MATERIAL TO PROCESS:
** Begin **

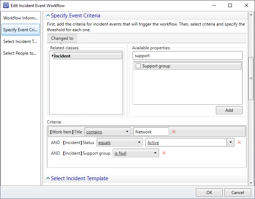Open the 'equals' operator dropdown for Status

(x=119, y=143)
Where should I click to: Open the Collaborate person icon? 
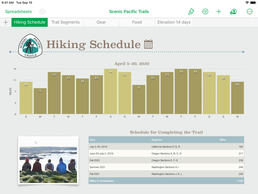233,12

** End **
** Begin **

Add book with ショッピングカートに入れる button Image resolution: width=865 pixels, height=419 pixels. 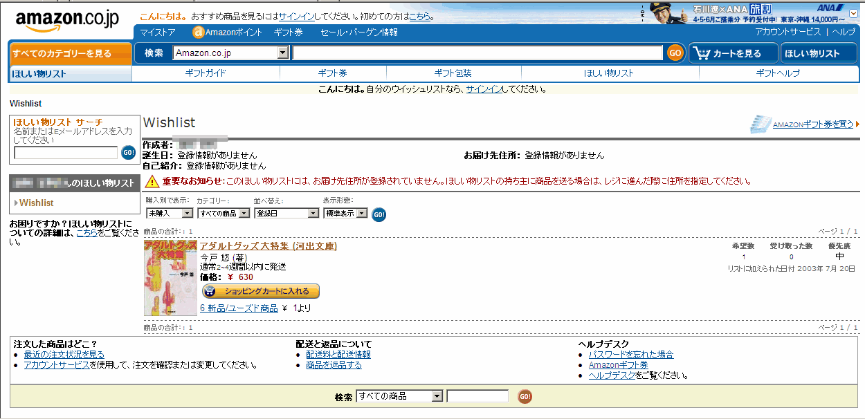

** End **
** Begin **

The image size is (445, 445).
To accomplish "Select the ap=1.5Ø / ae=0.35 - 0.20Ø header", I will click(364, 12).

** End **

AIM OF THE EXERCISE:
Copy out the part that opens with the line containing "The image size is (445, 445)." and closes with the line containing "will click(364, 12).", requests included. Offset every coordinate in the answers by -58, and leave all other numbers unchanged.

ANSWER:
The image size is (445, 445).
To accomplish "Select the ap=1.5Ø / ae=0.35 - 0.20Ø header", I will click(306, -46).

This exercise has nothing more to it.